Szkoda, że zremisowalismy, choć zwycięstwo było tak blisko, ale sam fakt zdobycia dwóch goli i prowadzenia w meczu z Niemcami jest już wielkim sukcesem.

 

Przyznam się, że nigdy nie byłem entuzjastą wyboru Franciszka Smudy na trenera reprezentacji narodowej. Strasznie mnie denerwowało, że chcą tego wyboru wszyscy Polacy, bo ja nigdy tego nie chciałem. Argumenty na rzecz Smudy mówiące o jego sukcesach w polskiej lidze mnie nie przekonywały, bo wiem, że polska liga jest skorumpowana. Sam forsowałem kandydaturę Piotra Nowaka, człowieka stosunkowo młodego, trenera nowej generacji, który obecnie prowadzi obecnie klub w Filadelfii.

 

Uważałem po prostu, że działacze PZPN zatrudniając Smudę wybrali sobie kogoś podobnego do siebie. „Franz” nie jest intelektualistą, ale trener piłkarski nie jest od brylowania na salonach. Paradoksalnie piłkarze źle dogadują się z trenerem, który jest dużo mądrzejszy od nich. W końcu Kazimierz Górski też był zwykłym facetem, ale była w nim jakaś szlachetność i poczucie misji; nawet schorowany objeżdżał małe gminy, żeby w chłopakach z zapadłych wsi zaszczepiać wolę walki. Chciałbym, żeby Smuda robił kiedyś to samo.  

 

Jest w Smudzie jakaś ogromna siła charakteru, która mi zawsze imponowała. To człowiek o stalowej woli, która wyniósł z domu. Opowiadał mi kiedyś historię o tym jak za młodu szedł pijany z zabawy wraz z ojcem i wpadł do zaspy. Ojciec go w tej zaspie zostawił mówiąc: radź sobie sam, bo w życiu będziesz musiał liczyć tylko na siebie. Młody Franciszek otrzeźwiał przed zamarznięciem i sam wydobył się ze zwałów śniegu. I to doświadczenie zdeterminowało całe jego życie. Gdy pracował w Ameryce został oszukany przez jakiegoś maklera, w skutek czego stracił prawie całe oszczędności swojego życia. Już chciał się wieszać, ale przetrzymał kryzys i znowu doszedł do pieniędzy. Jego nie złamie byle porażka, to pewne.

 

Życzę mu powodzenia, bo polscy piłkarze to wyjątkowo trudny materiał treningowy. Szybko demoralizuje ich nawet mały sukces, co widać było w tym meczu. Już myśleli, że wygrali, więc odpuścili.

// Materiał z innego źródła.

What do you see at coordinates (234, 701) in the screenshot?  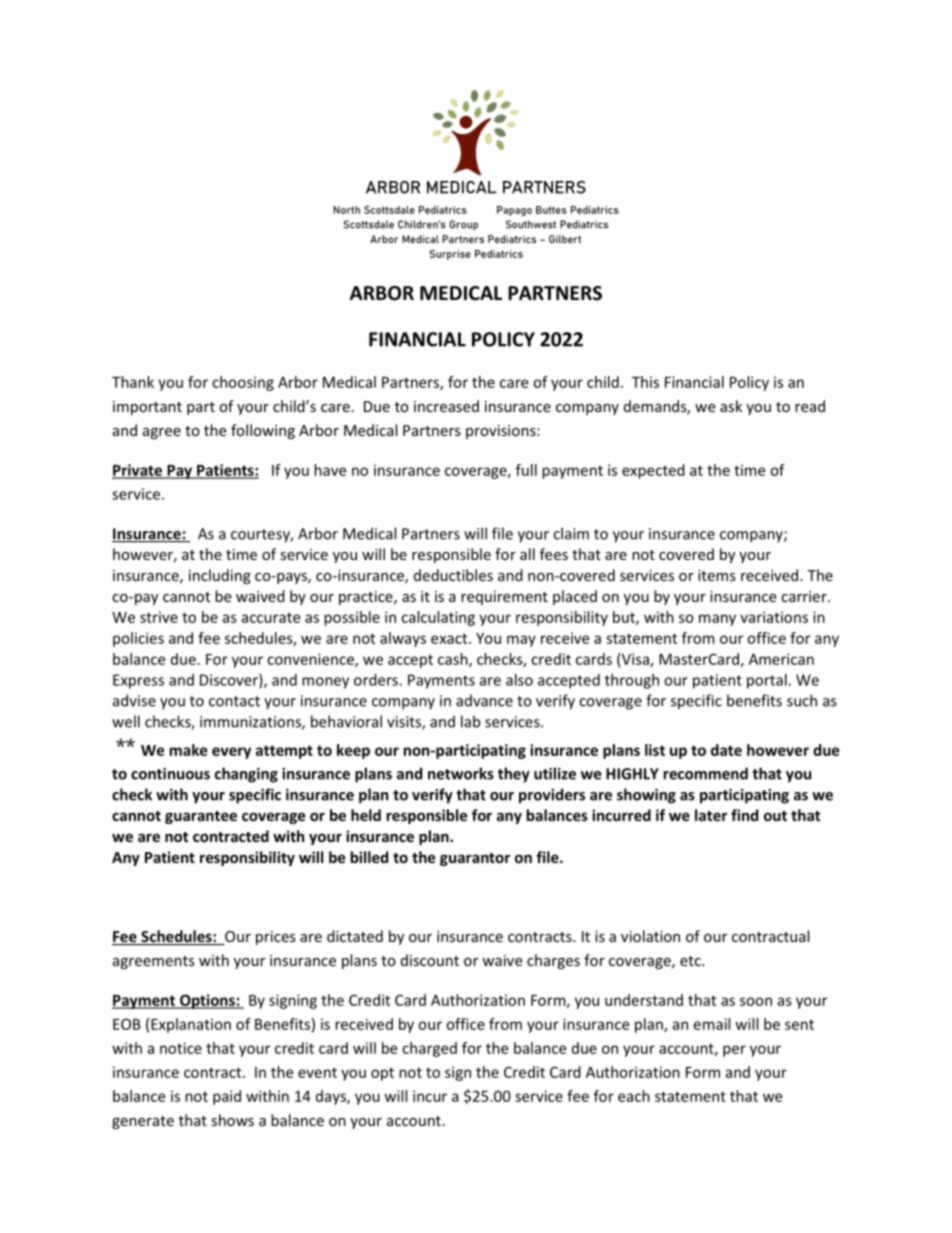 I see `contact` at bounding box center [234, 701].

Jeszcze niedawno klasyfikowano naszych futbolistów gdzieś w okolicy 70 miejsca na świecie, ale większość kopiących piłkę zawodowo lubi obnosić się z luksusem i razi wyjątkową nieskromnością, co zwłaszcza w dobie kryzysu jest niestosowne. Ponadto nasi piłkarze z reprezentacji narodowej są wyjątkowo aroganccy: kibice nie mogą oglądać ich podczas treningów, uciekają przed chłopakami proszącymi o autograf, itp. To, że Polacy ciągle kochają swoich piłkarzy należy tłumaczyć tym, że lubimy być bici i poniewierani.